После подслушанного разговора Шереметева с дьяком он долго не мог уснуть, ворочался с боку на бок, вспоминая слова боярина. «Беда всегда рядом ходит» – это ж надо, а?! Ничего себе условьица придумали для него неугомонные программисты! Ладно, только бы отсюда выбраться, а уж там он им задаст! А сейчас надо думать, думать. Да, похоже, без хитрости здесь не выжить.
Простыня на постели сбилась, и Пьер уткнулся лицом в пахнущую дымом медвежью шкуру. Эх, превратиться бы в зверюгу какую-нибудь и всех их напугать до полусмерти… Впрочем, злость тут не помощник, надо придумать что-то необычное, яркое. Яркое?!
Пьер рывком сел. В голове мелькнуло воспоминание, как мальчишкой он баловался с приятелями.
«Ладно, я вам покажу собаку Баскервилей!»
Утром, едва позавтракав, Пьер подошел к Василию и потребовал:
– Гуять!
Возможно, он мог бы говорить и лучше, но что-то подсказывало – окружающим об этом знать не стоит. И потому Пьер при любой нужде ограничивался одним-двумя исковерканными словами.
Малыша одели и под присмотром стражника отпустили гулять. Елки-палки, карманов нет! Ох, точно, их же еще не придумали… Надо обязательно «изобрести»! Выйдя на высокое, с витыми столбами, крыльцо, Пьер оглядел двор: беленая златоглавая церквушка, рядом погреба, голубятня… Все это он уже видел много раз. Но где же найти… А, вот, конюшня. То, что нужно.
Василий протянул руку, и они спустились по скрипучим ступеням. Пьер для вида покопался в снегу, а потом, праздно шатаясь из стороны в сторону, словно ненароком подошел к конюшне и ткнул в нее пальцем.
– Хосю!
Василий пожал плечами и заглянул внутрь.
– Ну давай покажу. Лошадки тут живут, краси-ивые – страсть.
Пьер бочком протиснулся в дверь и удовлетворенно улыбнулся: он нашел то, что искал. Пол в конюшне был покрыт толстым слоем песка. С радостным писком он присел в уголке и принялся лепить куличики.
– Ох, дитя неразумное, почто ж ты лошадок-то не смотришь? – засмеялся Василий и принялся сам разглядывать стоявших в стойлах коней.
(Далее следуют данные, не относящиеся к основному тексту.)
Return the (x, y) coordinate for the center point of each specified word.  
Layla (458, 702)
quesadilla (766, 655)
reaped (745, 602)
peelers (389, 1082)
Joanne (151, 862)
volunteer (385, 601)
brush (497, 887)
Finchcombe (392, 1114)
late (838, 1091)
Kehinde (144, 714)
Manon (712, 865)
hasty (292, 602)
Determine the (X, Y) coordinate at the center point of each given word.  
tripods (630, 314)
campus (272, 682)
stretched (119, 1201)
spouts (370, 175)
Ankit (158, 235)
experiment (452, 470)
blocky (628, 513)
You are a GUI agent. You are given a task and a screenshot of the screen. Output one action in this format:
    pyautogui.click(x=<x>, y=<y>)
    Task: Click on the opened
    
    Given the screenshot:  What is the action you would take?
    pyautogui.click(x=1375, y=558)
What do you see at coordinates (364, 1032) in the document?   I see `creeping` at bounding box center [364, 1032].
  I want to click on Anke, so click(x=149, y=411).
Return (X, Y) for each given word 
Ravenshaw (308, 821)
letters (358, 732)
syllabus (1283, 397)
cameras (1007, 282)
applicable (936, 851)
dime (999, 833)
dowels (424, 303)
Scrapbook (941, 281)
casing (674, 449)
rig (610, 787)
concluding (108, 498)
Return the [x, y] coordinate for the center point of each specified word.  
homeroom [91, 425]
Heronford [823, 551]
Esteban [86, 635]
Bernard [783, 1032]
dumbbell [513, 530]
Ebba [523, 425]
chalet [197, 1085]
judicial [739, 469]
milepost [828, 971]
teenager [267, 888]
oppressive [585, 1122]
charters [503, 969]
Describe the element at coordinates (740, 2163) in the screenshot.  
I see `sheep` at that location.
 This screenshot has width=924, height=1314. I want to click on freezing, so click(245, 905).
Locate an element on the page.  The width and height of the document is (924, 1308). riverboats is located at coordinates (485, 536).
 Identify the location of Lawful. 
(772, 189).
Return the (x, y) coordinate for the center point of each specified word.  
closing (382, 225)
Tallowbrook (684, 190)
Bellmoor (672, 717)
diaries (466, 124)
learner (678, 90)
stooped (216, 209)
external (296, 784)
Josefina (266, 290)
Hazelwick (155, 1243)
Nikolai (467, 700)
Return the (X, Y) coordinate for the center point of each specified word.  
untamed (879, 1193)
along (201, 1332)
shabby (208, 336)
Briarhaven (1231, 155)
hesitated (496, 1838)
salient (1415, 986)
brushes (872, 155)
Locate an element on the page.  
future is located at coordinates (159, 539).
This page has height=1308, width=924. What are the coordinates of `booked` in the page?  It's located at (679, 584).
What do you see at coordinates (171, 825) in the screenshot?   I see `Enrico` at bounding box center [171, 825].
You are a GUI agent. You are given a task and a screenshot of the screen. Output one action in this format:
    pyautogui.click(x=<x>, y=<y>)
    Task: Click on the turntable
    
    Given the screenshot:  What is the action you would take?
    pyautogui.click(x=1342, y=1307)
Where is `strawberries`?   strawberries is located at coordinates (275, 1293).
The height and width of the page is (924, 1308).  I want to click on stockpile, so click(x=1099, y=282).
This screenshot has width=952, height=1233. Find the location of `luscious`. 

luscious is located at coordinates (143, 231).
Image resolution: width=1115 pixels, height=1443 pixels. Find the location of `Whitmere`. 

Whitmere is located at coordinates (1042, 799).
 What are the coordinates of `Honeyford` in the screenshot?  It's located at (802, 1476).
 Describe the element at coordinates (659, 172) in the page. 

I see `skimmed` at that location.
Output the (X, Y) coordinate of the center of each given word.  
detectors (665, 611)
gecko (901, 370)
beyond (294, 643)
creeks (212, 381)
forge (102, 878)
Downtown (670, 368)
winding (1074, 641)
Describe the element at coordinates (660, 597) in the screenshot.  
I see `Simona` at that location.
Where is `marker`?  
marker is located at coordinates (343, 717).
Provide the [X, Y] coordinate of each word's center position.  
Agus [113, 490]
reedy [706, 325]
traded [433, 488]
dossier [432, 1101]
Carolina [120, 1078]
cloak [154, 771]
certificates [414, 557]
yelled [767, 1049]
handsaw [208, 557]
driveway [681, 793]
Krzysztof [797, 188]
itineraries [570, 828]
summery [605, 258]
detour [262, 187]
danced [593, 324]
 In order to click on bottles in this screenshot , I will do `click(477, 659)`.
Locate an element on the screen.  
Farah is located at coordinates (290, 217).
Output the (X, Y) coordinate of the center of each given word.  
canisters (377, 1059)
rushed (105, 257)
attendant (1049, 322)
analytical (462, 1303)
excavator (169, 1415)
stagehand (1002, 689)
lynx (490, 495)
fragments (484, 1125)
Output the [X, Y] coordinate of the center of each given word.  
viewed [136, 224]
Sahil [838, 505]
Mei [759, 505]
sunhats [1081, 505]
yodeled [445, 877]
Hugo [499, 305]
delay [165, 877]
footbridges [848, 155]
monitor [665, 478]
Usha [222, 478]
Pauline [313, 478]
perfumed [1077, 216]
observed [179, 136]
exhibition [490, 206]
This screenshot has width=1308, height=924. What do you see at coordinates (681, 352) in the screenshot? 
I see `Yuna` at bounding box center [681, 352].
Он прицокивал языком, поглаживая лоснящиеся крупы, а Пьер между тем незаметно насыпал песка в заранее приготовленный мешочек и спрятал его за пазуху.
Ночью, когда все спали, он достал ночной горшок с мочой, засыпал туда песок и уголь из ведерка. Брезгливо поморщился: н-да, запашок не очень. Процесс, конечно, не из приятных, но ничего, можно и потерпеть, был бы результат. Пьер обмотал руку полотенцем, снял заслонку с печи и осторожно поставил в угол. Эх, только бы получилось! Накрыв горшок крышкой, он сунул его в горящие угли. Не обжечься бы… Маленькие детские ручонки слушались плохо, и пришлось порядком помучиться.
Провозившись несколько часов и все-таки обжегшись, он, наконец, получил то, что хотел: желтый фосфор. Пьер смотрел на него не без опасения: жутко ядовитая гадость, нужно держать его закрытым. Прикрыл горшок крышкой и оставил рядом с лавкой до утра, пока не услышал возню и разговоры за дверью. В тот же миг он взобрался на скамеечку для ног, которую заранее поставил на свое ложе. Орудуя деревянной ложкой, украденной на кухне, нанес фосфором буквы на стену, спрятал скамейку и горшок под «кровать», а ложку – под подушку, накрылся периной и притворился спящим. Не прошло и минуты, как дверь открылась, и началось представление.
Впрочем, часть его оказалась сюрпризом и для самого Пьера. Он никак не ожидал, что фосфор загорится, и потому с радостным удивлением смотрел на пламенеющую надпись. Вот удача так удача! Но как опасно!
«Эх, горе-инженер. Надо быть осторожнее, а то спалю на фиг всю виртуальную реальность», – весело думал Пьер.